Howarth says, “It is extremely disappointing to see the Biden administration provide funds for hydrogen hubs which will be based on fossil fuels, even with the carbon capture. It takes a lot of natural gas to make hydrogen, since the methane in the natural gas is the chemical feedstock for the process, and natural gas is also burned to power the chemical process of breaking the methane down into hydrogen and carbon dioxide. So, the emissions of carbon dioxide are quite high.
“‘Blue hydrogen’ is an invention of the oil and gas industry, a marketing term they came up with only within the last eight years. The concept is to capture the carbon dioxide that is released when the methane breaks down. Unfortunately, this capturing also takes energy, which is met by burning even more natural gas. And the carbon capture is far from perfect: significant amounts of carbon dioxide are still released to the atmosphere.
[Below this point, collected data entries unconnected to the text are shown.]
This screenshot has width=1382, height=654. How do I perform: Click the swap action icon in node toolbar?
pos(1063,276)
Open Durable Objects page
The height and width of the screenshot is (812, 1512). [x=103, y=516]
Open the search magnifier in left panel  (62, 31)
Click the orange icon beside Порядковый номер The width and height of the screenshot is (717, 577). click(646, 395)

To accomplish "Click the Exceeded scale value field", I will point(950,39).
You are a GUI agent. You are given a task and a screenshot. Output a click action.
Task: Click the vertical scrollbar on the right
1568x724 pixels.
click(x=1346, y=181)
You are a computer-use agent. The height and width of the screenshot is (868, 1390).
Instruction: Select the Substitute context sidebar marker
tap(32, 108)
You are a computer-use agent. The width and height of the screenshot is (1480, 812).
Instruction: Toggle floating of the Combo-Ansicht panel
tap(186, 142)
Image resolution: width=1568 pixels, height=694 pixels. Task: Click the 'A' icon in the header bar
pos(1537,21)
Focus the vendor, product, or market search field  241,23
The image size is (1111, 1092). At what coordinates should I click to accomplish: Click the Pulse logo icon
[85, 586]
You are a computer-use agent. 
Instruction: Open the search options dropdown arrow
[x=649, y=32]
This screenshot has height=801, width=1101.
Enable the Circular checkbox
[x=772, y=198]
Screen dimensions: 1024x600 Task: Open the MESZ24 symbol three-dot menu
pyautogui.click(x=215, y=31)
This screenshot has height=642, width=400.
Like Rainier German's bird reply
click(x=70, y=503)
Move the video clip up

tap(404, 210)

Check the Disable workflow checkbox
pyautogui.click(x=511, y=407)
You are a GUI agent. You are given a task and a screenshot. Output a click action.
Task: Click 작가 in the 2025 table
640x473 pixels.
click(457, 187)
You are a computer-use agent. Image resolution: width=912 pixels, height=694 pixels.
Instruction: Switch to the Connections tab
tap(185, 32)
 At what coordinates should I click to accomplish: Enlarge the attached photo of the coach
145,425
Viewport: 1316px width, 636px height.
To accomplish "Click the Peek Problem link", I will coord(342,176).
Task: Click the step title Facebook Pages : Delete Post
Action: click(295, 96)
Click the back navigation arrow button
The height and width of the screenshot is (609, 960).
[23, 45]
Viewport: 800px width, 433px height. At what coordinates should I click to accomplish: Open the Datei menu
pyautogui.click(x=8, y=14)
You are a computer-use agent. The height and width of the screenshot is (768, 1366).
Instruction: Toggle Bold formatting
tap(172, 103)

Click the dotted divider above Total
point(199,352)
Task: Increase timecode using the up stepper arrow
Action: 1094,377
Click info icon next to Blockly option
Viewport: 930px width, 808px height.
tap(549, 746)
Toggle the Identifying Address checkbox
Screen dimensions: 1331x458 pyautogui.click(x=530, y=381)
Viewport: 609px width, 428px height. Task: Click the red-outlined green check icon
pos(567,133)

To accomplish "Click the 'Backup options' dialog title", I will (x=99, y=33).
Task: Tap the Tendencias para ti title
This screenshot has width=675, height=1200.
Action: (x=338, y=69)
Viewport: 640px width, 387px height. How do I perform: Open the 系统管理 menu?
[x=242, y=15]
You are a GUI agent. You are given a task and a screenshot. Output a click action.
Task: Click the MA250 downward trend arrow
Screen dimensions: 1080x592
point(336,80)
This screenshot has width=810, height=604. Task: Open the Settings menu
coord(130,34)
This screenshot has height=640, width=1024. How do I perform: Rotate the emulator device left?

“It is simply not possible to develop, process, transport, and store natural gas without some of it being emitted to the atmosphere unburned as methane. The quantity may seem low, but methane is an incredibly powerful greenhouse gas, more than 80 times more powerful than carbon dioxide as an agent of global warming.
“As for the future of hydrogen in a decarbonized energy future, there is a role, but only for ‘green hydrogen,’ that is hydrogen made from 100% renewable electricity used to break water down into hydrogen and oxygen, in a process called ‘electrolysis,’ with no release of carbon dioxide.”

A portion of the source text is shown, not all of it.